Desde hace muchos años este mes de septiembre, casi por concluir, ha sido bautizado como el Mes de la Biblia, y, en concreto, el último domingo como el Día de la Biblia. Hay, de hecho, un decreto legislativo de 1987 que da carácter oficial a la celebración, pero, desde mucho antes, las iglesias cristianas han aprovechado septiembre para destacar la importancia radical que tienen los textos sagrados para la vida espiritual y para la conducta cotidiana de los miembros de la sociedad humana.
Y se ha escogido septiembre porque, desde hace varios siglos, el 30 de septiembre se ha acostumbrado recordar la figura de San Jerónimo, llamado el dálmata, porque nació en la antigua provincia romana de Dalmacia, en el siglo IV después de Cristo. Este Jerónimo, que tuvo una muy larga vida, si se toman en cuenta las condiciones en que se vivía en esos tiempos, dedicó muchos años de su dilatada existencia a una labor monumental: traducir, del hebreo y del griego, al latín, las Sagradas Escrituras, para poder ponerlas al alcance del hombre común. Desde entonces, y salvo algunas especiales circunstancias históricas, el pueblo ha tenido acceso a la Biblia en la lengua que puede comprender. Además, en esa versión conocida como la Vulgata se basaron luego las traducciones que se hicieron a las distintas lenguas.

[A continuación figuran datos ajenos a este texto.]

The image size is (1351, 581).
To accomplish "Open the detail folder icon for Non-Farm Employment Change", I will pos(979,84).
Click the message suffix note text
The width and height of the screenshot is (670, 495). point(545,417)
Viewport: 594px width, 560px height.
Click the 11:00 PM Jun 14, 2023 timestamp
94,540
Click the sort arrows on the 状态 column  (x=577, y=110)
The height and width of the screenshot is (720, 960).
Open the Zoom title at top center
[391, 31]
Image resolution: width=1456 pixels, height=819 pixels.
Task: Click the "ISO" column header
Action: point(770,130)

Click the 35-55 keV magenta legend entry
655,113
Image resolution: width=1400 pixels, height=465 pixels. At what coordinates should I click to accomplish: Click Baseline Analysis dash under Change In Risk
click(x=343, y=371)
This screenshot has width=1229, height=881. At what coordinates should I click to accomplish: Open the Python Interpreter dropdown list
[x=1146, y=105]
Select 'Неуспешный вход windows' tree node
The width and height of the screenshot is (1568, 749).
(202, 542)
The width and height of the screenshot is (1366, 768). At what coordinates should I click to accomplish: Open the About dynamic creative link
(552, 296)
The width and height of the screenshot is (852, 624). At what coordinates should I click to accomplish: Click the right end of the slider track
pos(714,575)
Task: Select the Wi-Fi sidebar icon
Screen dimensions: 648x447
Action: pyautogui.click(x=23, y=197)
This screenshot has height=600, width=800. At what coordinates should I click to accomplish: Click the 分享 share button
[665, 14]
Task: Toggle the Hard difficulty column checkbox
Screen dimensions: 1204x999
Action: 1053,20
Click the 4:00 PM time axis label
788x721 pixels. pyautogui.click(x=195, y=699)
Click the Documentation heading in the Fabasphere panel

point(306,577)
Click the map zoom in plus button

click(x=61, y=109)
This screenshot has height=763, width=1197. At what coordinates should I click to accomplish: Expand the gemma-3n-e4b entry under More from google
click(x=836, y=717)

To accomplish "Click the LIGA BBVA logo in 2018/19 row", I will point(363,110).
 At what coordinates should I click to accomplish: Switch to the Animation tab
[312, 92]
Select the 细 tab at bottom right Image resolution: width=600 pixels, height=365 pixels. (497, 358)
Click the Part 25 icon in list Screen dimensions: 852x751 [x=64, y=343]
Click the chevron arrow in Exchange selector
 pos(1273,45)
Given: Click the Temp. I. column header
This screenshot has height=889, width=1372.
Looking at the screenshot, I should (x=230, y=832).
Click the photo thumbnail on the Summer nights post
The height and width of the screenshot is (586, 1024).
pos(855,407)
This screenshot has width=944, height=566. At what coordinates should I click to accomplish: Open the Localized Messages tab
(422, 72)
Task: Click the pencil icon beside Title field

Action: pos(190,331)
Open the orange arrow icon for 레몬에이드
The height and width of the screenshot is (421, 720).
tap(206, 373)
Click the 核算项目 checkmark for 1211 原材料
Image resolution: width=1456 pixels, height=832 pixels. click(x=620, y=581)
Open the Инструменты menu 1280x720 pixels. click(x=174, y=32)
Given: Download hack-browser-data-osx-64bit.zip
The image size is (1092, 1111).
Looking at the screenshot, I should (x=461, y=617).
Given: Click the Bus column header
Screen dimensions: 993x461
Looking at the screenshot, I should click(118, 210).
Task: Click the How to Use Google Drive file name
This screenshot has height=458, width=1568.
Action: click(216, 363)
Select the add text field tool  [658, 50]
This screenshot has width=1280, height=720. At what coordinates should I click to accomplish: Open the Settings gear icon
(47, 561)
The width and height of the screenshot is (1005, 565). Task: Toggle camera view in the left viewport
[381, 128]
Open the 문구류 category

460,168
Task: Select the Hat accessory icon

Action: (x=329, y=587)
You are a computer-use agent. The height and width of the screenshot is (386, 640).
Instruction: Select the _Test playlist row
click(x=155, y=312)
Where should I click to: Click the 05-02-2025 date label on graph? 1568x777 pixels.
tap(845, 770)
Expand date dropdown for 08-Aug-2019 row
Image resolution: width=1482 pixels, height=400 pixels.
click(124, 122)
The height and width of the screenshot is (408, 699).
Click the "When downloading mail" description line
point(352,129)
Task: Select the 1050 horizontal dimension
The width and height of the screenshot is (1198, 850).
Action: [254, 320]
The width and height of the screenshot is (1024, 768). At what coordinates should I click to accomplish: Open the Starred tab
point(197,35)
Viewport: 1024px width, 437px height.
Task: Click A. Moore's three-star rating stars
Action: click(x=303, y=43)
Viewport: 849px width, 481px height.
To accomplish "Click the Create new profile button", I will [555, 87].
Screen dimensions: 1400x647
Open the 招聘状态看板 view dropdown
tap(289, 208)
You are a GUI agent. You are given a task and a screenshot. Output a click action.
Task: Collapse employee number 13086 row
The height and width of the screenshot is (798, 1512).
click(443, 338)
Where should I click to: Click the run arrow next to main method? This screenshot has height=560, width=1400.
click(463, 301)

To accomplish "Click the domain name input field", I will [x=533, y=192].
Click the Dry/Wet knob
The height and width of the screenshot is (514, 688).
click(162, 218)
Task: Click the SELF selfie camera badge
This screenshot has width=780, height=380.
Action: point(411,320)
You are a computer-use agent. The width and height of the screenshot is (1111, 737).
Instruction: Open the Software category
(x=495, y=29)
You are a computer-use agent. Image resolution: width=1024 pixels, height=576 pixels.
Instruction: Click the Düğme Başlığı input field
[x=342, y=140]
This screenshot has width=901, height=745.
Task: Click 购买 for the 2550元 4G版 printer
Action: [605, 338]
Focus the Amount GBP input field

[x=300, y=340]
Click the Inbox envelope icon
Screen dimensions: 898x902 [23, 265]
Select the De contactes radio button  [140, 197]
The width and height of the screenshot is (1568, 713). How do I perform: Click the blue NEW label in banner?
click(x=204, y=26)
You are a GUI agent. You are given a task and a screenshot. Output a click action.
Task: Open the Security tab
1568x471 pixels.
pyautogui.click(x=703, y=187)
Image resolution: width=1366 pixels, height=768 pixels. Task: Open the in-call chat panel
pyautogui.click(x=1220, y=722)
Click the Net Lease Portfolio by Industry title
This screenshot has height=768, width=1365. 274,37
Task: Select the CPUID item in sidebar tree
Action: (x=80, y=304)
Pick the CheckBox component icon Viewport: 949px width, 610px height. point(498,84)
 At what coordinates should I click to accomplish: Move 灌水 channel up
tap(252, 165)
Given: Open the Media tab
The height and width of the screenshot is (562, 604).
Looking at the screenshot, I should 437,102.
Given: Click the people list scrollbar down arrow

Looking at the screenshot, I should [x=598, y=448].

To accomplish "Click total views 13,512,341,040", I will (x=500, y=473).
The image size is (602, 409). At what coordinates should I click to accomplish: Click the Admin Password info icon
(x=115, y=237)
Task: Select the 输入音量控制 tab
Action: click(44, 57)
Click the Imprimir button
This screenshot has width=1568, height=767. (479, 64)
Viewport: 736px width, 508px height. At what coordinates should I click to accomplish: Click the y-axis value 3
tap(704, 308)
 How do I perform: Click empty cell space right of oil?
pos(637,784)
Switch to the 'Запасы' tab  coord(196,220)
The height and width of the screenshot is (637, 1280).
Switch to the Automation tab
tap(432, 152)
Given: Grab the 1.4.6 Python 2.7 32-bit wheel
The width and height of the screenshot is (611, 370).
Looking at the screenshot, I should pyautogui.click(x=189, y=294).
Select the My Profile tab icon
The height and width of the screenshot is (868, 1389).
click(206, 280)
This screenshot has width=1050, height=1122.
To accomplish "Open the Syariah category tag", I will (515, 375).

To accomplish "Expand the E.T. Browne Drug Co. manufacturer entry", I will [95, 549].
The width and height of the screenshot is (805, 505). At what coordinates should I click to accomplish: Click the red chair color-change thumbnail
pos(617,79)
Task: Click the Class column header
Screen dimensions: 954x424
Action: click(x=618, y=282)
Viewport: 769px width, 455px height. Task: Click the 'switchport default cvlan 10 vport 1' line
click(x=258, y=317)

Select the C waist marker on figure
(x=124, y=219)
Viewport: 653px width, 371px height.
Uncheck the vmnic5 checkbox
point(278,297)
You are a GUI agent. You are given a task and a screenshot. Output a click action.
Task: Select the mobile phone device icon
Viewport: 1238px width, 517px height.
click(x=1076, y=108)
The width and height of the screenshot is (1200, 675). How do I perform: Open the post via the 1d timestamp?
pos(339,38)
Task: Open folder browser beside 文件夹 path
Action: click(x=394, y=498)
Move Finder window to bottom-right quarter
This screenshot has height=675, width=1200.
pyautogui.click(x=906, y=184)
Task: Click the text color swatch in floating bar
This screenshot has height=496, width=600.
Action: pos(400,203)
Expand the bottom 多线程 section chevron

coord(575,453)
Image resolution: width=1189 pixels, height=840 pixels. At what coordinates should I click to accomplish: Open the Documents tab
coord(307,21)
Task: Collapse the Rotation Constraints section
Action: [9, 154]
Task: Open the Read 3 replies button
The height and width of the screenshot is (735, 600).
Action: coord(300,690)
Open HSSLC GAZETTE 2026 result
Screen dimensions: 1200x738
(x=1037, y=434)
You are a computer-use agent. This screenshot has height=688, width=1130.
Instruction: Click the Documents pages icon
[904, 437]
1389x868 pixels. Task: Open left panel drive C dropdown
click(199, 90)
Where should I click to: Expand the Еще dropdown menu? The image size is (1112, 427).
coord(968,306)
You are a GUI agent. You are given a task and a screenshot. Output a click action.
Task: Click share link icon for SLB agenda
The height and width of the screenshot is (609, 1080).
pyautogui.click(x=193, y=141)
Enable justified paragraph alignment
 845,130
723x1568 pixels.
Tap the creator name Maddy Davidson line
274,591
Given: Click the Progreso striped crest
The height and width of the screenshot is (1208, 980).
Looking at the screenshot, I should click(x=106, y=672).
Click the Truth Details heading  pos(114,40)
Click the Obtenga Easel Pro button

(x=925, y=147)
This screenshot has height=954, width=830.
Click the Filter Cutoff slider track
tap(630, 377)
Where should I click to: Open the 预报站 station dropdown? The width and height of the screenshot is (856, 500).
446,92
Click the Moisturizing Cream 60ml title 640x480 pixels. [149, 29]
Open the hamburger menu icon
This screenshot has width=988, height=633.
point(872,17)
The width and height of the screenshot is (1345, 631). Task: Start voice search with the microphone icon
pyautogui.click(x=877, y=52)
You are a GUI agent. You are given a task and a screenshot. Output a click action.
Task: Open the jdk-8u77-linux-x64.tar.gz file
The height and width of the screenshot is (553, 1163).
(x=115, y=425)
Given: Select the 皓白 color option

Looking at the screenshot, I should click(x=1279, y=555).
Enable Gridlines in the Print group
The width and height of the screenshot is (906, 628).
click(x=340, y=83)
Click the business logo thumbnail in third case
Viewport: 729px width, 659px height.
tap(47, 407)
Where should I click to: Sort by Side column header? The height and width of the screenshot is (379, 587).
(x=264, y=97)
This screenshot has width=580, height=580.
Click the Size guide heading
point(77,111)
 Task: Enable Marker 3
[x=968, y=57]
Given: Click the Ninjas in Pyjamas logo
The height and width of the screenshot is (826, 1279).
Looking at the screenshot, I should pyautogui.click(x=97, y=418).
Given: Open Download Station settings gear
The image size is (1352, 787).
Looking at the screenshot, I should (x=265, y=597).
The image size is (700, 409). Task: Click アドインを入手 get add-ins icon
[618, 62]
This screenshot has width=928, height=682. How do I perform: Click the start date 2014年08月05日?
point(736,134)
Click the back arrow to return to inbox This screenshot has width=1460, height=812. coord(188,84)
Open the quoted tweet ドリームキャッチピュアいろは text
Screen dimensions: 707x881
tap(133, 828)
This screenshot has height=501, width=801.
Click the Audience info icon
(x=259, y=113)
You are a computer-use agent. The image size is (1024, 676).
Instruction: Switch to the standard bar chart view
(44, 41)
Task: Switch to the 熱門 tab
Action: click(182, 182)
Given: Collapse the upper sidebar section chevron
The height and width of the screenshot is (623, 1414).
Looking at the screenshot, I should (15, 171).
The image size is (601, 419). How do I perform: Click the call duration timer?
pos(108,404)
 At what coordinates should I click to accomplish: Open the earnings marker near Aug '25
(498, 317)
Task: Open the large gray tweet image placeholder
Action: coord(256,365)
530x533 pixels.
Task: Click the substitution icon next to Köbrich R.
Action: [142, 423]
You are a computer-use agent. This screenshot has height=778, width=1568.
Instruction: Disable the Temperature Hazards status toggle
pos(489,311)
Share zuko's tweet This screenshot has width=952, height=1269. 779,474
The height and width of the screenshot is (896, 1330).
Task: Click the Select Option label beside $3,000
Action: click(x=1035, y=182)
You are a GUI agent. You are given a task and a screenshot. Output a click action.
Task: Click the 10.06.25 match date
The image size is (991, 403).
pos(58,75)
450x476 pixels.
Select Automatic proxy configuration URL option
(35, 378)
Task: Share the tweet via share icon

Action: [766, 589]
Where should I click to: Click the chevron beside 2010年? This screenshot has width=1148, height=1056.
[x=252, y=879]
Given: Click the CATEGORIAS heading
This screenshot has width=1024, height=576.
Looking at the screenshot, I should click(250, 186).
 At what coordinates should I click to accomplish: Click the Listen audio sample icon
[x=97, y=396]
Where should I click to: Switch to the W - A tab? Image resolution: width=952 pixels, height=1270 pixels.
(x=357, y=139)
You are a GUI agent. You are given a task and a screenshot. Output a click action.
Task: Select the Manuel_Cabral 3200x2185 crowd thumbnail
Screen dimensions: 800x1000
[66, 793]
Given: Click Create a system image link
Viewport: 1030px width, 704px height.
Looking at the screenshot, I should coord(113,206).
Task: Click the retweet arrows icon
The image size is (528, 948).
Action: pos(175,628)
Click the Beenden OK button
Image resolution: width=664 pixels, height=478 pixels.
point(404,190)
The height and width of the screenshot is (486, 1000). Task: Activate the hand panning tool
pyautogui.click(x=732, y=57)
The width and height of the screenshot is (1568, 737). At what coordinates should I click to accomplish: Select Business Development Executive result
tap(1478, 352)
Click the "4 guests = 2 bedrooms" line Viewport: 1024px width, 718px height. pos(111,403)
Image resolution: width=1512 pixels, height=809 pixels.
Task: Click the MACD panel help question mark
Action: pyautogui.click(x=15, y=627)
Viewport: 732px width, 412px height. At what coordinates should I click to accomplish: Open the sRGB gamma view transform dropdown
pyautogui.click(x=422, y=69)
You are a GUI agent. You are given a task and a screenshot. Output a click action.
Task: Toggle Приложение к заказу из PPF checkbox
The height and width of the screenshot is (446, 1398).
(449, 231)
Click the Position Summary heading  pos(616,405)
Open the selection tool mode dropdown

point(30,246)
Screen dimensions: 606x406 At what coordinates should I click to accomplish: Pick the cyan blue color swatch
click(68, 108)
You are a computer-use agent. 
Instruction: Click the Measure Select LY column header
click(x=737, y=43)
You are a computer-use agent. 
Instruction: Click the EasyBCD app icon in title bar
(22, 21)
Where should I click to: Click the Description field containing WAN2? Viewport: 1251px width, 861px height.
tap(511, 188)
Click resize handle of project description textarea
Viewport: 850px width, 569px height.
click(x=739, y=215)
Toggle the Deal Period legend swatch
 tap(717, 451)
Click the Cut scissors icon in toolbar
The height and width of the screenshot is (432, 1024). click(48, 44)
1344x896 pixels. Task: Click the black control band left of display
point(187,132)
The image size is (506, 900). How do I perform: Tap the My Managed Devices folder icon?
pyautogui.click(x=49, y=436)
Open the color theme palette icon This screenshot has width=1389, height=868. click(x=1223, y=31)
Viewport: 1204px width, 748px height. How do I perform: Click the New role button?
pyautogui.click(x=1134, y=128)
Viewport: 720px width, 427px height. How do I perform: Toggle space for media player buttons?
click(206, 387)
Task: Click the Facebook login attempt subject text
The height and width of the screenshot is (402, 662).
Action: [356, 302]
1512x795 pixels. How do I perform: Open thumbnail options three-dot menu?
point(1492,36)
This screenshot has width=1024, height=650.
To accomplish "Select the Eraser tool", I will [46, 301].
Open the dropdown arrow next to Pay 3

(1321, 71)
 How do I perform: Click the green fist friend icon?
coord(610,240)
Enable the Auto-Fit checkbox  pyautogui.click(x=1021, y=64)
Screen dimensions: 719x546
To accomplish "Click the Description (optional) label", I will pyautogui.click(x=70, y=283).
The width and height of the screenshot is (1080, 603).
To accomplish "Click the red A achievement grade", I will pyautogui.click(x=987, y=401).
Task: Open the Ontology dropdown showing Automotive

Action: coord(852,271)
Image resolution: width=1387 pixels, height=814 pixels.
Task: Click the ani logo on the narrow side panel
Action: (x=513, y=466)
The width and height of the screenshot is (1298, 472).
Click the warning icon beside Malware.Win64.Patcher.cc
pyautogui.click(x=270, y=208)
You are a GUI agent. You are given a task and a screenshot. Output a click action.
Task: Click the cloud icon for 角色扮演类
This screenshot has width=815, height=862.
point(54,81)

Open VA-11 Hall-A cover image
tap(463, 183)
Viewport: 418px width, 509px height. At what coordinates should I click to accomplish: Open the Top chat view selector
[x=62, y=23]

Para los cristianos, la Biblia es, por definición, la Palabra de Dios; en ella se contiene, más que nada, la Historia de la Salvación: la creación y caída del género humano, la promesa de la redención y el cumplimento de esa promesa en la pasión, muerte y resurrección de Jesucristo. Más que la sucesión de eventos históricos, de los que hay muchos en ella, lo importante es el mensaje que contiene; un mensaje que devuelve la esperanza, que da sentido a la existencia, que nos remite al autor y consumador de la fe: Dios mismo.
Lámpara es a mis pies tu palabra, reza el Salmo 119. Porque el mensaje de la Biblia ha iluminado siempre, y continúa iluminando, el caminar del ser humano por este complejo mundo en que nos movemos.